The expansion of capital market and growth of financial mediators to widen and alleviate access to credit by investors in the productive sectors of the economy will improve the production capacity of these enterprises with the multiplier effects on the growth of the economy. Government is dedicated to establishment of a capital market and other financial intermediaries. Private sector investments in  this area are encouraged by the government. Investment opportunities are obtainable in air and sea transport services linking the Gambia and the sub-region to enhance trade as well as simplify  supply sources of raw material inputs for the industries. Similarly,  investment in river transportation linking, Banjul and up-country will facilitate movement of goods and people to urban centers. Lastly, the Gambia’s open door policy, respect for human rights and rule of law, provides an ideal investment climate.

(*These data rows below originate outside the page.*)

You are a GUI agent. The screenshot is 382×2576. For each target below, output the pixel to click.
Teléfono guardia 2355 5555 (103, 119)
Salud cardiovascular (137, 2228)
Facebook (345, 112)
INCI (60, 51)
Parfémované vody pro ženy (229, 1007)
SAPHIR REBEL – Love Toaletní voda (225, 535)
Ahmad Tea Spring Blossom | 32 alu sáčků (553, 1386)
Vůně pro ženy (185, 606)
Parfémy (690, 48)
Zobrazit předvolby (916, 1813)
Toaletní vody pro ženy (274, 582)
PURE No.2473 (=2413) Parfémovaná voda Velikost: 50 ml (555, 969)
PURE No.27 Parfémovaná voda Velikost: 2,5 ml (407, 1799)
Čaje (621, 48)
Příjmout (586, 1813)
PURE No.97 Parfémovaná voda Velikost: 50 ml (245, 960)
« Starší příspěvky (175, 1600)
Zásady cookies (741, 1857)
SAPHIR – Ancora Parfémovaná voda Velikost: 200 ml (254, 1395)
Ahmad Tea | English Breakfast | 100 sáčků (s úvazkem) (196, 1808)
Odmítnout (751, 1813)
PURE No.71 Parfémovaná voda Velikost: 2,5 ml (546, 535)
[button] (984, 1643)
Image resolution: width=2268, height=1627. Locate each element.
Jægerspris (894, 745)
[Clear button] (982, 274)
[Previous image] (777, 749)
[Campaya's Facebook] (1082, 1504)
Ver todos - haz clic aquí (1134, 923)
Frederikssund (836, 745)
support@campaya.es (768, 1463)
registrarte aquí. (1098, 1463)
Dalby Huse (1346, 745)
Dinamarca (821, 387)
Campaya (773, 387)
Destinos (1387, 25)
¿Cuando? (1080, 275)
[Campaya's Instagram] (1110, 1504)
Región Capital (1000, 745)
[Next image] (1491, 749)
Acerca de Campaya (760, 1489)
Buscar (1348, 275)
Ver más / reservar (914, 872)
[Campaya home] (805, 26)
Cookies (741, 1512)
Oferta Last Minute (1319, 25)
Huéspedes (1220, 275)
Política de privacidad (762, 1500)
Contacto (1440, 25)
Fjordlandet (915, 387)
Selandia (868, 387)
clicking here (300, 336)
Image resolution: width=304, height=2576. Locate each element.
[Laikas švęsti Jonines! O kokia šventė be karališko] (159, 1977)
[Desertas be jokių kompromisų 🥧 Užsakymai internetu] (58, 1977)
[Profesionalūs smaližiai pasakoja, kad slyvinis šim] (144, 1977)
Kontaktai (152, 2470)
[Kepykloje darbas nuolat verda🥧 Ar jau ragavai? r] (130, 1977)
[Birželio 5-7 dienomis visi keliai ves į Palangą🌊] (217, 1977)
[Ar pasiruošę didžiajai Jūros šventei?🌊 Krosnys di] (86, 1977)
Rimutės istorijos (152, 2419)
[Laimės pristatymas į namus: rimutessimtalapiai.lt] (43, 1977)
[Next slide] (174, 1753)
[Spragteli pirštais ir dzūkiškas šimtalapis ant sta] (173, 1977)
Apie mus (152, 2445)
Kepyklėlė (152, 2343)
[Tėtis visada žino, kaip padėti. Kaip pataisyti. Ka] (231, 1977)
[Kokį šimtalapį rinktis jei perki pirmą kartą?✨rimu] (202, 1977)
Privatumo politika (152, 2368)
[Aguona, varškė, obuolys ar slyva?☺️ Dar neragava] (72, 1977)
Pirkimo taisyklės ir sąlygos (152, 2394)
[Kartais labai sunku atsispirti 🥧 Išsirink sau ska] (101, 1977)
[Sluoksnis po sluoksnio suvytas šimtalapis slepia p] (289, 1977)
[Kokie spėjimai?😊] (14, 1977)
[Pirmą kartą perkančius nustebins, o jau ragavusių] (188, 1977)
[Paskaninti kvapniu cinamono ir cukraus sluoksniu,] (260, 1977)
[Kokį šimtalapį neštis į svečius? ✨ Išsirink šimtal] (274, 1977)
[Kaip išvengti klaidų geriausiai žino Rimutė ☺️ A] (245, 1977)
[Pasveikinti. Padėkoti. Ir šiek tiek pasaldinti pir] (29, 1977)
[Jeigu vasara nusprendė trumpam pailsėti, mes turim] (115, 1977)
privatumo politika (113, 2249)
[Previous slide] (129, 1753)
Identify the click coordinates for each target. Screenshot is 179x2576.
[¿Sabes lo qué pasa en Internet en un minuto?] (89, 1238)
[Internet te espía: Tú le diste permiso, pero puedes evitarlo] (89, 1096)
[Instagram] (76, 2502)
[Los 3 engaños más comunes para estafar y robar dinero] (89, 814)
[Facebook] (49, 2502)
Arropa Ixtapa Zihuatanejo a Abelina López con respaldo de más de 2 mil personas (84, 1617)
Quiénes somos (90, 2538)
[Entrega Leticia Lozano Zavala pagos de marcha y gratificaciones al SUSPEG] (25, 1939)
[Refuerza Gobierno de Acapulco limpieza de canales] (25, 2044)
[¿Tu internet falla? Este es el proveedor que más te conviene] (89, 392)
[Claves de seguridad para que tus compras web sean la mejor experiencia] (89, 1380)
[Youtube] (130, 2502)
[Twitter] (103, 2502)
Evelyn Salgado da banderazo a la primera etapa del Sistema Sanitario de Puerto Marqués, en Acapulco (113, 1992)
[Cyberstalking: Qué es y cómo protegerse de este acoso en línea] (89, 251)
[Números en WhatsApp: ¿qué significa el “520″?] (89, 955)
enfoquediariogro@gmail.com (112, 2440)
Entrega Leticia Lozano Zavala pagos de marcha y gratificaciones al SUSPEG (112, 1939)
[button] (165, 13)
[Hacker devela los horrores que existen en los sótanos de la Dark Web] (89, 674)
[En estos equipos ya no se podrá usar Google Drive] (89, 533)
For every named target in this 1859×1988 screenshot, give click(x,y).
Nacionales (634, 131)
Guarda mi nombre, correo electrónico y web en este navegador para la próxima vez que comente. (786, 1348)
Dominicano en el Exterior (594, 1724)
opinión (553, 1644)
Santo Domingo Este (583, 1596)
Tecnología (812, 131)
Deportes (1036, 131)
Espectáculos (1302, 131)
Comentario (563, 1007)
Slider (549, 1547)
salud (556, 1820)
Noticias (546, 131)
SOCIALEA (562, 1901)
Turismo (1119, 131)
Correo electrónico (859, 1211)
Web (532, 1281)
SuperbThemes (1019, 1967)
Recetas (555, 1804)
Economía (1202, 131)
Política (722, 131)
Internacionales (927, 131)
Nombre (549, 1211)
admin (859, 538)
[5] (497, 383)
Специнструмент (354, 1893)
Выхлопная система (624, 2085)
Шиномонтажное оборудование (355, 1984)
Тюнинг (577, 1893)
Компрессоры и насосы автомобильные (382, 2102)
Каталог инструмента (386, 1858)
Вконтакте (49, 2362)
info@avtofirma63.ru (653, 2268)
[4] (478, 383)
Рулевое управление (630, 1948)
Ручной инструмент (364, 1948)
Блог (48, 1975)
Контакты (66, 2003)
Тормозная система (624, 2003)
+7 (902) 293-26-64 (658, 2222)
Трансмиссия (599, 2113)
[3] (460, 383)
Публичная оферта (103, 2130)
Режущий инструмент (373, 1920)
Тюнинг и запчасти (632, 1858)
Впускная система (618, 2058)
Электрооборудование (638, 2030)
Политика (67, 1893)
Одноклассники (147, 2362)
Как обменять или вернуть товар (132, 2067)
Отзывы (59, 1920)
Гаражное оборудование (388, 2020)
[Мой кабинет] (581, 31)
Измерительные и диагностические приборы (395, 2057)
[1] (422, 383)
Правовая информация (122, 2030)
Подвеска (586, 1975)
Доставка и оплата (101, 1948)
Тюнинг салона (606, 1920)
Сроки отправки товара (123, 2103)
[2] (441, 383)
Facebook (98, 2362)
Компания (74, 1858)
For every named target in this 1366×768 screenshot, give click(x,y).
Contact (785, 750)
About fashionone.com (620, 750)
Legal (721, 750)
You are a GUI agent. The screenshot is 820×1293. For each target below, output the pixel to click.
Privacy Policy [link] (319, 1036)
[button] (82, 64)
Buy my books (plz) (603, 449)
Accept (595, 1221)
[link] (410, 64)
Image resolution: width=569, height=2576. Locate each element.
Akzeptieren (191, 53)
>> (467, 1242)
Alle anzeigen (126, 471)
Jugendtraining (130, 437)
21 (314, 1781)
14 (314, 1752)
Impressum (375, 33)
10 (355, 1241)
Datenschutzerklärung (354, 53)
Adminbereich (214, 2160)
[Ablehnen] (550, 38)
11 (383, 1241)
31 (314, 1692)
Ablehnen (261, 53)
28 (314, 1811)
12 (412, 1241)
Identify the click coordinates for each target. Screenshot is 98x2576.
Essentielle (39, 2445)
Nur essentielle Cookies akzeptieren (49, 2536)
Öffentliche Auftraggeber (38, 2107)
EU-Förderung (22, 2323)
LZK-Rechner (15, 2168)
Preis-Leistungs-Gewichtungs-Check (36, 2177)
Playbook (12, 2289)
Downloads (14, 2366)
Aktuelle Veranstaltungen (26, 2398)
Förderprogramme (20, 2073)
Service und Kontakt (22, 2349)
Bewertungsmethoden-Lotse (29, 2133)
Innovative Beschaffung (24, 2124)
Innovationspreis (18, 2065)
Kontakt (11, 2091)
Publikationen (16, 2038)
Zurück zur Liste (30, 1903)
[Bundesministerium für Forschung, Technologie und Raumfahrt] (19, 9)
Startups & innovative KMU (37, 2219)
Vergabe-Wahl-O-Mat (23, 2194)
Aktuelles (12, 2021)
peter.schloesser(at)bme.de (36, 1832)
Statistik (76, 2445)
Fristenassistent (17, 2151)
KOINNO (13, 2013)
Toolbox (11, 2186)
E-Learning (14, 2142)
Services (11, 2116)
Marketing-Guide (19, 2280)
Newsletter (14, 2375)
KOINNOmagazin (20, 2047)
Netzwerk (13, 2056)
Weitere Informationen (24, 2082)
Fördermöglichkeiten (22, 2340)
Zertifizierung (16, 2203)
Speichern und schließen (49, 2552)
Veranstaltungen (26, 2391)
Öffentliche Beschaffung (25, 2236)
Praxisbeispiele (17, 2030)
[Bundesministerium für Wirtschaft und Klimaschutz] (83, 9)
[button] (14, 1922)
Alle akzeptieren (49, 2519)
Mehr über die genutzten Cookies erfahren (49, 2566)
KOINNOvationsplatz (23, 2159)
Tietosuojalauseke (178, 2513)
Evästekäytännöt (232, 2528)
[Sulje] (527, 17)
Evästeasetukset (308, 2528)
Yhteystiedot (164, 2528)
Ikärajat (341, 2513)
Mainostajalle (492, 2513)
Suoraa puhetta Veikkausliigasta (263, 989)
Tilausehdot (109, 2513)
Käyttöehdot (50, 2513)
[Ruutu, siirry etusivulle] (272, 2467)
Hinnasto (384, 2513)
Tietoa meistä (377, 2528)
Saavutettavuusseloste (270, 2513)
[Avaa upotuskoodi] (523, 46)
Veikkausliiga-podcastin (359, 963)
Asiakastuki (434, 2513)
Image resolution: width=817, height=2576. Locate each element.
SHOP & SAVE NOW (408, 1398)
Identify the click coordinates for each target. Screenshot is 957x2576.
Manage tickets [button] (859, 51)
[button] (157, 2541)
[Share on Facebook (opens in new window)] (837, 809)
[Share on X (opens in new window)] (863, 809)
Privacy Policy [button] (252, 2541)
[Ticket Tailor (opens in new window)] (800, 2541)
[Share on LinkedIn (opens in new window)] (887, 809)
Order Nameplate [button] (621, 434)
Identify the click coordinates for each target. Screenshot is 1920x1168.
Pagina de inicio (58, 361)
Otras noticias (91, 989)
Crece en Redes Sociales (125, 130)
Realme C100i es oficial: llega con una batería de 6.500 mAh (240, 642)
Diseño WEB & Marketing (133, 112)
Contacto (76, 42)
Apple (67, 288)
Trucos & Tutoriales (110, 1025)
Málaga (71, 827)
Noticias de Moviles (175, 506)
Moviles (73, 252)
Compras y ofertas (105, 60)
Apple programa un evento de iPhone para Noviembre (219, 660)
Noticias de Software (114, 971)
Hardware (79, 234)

The Gambia does not have a large mining industry nor does it own large exposed deposits of valuable minerals or gems, but there are deposits of lower value minerals in certain areas. Successful mining of glass and quartz sand deposits for treasured minerals has been carried out near the coast South of Banjul.

Potential of The Gambia

The Gambia is an investment heaven. This potential and talent is based upon comprehensive and reliable macroeconomic policies, constitutional guarantees against expropriation of investment and for protection of investment.

The Gambia has a liberal, market-based economy branded by traditional subsistence agriculture, a historic reliance on groundnuts (peanuts) for export earnings, a re-export trade built up around its ocean port, low import duties, minimal administrative procedures, a fluctuating exchange rate with no exchange controls, and a significant tourism industry. Agriculture accounts for roughly 30% of gross domestic product (GDP) and employs about 70% of the labour force. Within agriculture, peanut production accounts for 6.9% of GDP, other crops 8.3%, livestock 5.3%, fishing 1.8%, and forestry 0.5%. Industry accounts for approximately 8% of GDP and services approximately 58%. The limited amount of manufacturing is mainly agricultural-based (e.g., peanut processing, bakeries, a brewery, and a tannery). Other manufacturing activities embrace soap, soft drinks, and clothing.

Why to Invest in Gambia?

A stable and passive country

Easy and speedy investment approval procedures

Liberal and free market economy without any ownership constraint or foreign exchange controls

Functional and effective banking services with foreign currency denominated account facilities to ease international trade

Free repatriation of capital and profits

Well-organized port, airport and  telecommunications services

Close proximity to EU and USA markets

Striking investment incentive packages

Flexible and modest labour force

Intellectual property rights

Regional Markets: traditional gateway to the Ecowas market of 250 million people.

African Growth and Opportunity Act (AGOA): exports from the Gambia qualify for preferential, duty free and quota free access to the U.S markets

English speaking

Friendly and hospitable people

Constitutional guarantees and safeguards against nationalization and expropriation of investments

Member of Multilateral Investment Guarantee Agency (MIGA)

Member of International Centre for the Settlement of Investment Disputes (ICSID).